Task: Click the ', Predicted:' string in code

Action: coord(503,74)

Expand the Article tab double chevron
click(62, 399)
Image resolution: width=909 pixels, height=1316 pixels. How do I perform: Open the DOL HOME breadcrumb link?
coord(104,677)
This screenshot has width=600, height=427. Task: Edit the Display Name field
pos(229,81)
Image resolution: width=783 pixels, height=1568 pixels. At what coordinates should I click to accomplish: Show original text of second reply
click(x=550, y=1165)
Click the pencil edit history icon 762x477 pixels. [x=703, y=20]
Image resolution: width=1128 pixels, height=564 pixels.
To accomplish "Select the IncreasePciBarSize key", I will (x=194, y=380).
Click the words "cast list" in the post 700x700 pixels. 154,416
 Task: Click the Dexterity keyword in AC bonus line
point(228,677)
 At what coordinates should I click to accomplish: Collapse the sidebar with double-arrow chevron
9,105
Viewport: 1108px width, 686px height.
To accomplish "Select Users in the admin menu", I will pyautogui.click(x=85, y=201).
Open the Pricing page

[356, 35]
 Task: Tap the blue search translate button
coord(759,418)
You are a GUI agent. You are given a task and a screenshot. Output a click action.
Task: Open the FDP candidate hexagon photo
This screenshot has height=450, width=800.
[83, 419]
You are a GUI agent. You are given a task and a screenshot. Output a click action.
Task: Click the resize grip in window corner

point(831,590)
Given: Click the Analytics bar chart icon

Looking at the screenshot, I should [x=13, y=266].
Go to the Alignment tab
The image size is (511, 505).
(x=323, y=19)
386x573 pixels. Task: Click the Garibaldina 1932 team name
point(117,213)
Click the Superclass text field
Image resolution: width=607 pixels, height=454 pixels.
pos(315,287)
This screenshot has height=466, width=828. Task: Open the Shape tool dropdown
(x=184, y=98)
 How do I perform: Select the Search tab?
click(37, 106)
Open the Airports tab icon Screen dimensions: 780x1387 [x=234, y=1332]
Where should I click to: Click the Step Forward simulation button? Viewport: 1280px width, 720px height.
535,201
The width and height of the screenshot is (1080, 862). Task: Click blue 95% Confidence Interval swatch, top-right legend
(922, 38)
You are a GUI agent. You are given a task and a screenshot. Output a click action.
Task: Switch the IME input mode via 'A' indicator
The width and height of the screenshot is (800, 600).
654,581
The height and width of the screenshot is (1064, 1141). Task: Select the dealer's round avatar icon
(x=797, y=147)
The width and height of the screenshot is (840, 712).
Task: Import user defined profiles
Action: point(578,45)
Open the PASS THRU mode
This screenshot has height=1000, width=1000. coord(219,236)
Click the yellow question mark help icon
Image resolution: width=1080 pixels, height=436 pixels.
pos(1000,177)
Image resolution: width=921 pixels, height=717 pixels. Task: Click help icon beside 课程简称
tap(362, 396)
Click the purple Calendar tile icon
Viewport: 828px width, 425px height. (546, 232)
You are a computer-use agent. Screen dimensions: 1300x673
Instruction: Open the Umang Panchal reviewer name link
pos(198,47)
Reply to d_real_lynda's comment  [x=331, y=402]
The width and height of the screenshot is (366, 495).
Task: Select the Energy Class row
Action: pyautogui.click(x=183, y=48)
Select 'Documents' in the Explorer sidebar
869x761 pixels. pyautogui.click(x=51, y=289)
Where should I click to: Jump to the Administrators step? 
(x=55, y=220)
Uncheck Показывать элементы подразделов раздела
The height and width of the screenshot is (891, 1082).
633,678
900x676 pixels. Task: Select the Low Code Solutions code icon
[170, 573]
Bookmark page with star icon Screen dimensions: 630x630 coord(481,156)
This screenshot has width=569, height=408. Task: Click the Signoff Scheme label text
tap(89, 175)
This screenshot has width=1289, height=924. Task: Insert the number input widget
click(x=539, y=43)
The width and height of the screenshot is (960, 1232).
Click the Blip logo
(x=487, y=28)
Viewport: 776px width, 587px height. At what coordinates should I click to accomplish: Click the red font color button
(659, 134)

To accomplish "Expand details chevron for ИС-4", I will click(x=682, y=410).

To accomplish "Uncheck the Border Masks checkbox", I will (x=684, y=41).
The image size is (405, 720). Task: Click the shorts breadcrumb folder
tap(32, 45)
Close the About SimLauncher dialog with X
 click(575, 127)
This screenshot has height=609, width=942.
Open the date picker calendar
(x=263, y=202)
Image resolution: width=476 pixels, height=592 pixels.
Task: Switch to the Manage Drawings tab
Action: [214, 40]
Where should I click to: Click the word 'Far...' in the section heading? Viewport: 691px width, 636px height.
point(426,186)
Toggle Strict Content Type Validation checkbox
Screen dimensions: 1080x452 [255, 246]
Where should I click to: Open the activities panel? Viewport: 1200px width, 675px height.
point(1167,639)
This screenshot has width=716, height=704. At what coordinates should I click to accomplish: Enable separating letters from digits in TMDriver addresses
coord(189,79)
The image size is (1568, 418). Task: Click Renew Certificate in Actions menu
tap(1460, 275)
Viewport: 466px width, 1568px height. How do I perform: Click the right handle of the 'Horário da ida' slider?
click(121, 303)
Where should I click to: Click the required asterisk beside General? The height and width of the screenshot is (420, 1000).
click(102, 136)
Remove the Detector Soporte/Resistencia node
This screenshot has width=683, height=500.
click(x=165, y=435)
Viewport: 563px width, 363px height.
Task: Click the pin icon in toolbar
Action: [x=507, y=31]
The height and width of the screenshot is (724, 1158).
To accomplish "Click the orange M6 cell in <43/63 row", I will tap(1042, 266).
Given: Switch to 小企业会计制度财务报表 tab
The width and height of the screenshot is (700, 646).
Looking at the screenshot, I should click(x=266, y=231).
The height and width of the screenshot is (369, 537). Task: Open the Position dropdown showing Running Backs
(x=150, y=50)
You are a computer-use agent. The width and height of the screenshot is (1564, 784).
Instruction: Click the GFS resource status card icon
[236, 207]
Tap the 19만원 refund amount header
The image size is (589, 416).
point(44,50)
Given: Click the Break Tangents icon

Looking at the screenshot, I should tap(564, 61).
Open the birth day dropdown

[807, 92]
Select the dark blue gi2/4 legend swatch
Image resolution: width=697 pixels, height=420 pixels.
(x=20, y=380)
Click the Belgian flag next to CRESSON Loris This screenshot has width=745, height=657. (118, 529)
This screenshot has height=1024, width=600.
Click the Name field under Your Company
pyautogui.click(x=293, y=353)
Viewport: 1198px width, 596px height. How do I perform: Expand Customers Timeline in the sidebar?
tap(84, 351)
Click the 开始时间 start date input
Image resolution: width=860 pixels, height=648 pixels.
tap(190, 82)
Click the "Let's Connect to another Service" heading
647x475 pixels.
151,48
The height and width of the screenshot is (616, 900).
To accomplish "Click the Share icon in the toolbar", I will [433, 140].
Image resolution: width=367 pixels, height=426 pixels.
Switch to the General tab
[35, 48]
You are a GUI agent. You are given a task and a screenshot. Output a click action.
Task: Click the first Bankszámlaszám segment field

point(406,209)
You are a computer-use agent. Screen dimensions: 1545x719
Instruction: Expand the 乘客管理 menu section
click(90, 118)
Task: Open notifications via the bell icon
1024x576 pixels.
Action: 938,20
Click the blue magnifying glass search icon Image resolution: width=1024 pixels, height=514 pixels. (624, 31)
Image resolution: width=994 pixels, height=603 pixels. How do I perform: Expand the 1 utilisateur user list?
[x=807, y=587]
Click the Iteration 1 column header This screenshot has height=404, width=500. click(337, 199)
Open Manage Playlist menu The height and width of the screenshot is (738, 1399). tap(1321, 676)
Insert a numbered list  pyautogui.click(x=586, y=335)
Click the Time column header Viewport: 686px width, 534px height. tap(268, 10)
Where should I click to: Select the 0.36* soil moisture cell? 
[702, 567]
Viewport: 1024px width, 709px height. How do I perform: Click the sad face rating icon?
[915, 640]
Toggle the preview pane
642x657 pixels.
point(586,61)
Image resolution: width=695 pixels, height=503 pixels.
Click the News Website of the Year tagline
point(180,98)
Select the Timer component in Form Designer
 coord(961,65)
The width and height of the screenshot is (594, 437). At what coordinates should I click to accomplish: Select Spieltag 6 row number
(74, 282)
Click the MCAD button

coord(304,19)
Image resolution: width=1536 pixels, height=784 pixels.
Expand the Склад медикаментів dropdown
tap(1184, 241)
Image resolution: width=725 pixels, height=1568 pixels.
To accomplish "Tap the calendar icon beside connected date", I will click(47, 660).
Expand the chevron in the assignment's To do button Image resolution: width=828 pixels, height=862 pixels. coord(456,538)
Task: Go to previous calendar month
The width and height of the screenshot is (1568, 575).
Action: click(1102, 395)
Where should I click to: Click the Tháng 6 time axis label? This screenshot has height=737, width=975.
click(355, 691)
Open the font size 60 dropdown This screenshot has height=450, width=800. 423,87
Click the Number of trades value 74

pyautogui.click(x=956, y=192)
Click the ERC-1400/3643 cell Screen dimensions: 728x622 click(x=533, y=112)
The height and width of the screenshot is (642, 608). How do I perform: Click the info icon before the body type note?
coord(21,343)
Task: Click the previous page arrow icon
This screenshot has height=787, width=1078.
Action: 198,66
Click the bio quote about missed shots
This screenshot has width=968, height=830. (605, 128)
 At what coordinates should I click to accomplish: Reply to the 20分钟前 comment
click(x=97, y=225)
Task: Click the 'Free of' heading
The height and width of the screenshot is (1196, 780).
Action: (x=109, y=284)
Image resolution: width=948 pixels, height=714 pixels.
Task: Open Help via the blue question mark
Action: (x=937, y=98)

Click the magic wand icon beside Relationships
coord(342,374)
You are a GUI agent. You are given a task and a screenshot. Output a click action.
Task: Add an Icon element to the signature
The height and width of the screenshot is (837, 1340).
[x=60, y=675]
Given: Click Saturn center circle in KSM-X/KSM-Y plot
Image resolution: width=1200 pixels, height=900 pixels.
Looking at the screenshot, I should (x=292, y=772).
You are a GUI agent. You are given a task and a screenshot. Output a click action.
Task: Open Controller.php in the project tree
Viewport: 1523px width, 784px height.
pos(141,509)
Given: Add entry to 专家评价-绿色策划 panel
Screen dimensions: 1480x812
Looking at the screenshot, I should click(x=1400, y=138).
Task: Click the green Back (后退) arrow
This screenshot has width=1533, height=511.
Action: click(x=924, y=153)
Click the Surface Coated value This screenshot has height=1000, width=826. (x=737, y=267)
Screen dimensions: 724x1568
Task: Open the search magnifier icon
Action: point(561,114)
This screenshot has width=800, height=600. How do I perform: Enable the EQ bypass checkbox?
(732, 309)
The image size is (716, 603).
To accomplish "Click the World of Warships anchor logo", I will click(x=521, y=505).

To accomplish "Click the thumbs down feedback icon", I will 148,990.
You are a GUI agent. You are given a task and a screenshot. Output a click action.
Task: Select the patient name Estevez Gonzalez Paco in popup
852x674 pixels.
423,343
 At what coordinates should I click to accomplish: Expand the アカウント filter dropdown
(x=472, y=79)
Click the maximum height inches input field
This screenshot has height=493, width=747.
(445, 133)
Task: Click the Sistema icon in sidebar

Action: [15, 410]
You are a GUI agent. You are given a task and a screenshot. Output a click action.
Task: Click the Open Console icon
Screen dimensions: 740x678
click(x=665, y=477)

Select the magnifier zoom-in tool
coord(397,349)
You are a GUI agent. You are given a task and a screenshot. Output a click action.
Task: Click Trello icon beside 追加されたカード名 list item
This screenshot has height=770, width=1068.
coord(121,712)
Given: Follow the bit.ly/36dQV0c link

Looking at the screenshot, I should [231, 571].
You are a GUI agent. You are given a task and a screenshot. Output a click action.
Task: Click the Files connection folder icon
—————
Exercise prompt
I need every line from the material that contains the word "column".

Final answer
Click the Iteration 1 column header This screenshot has height=404, width=500. click(337, 199)
Click the Time column header Viewport: 686px width, 534px height. tap(268, 10)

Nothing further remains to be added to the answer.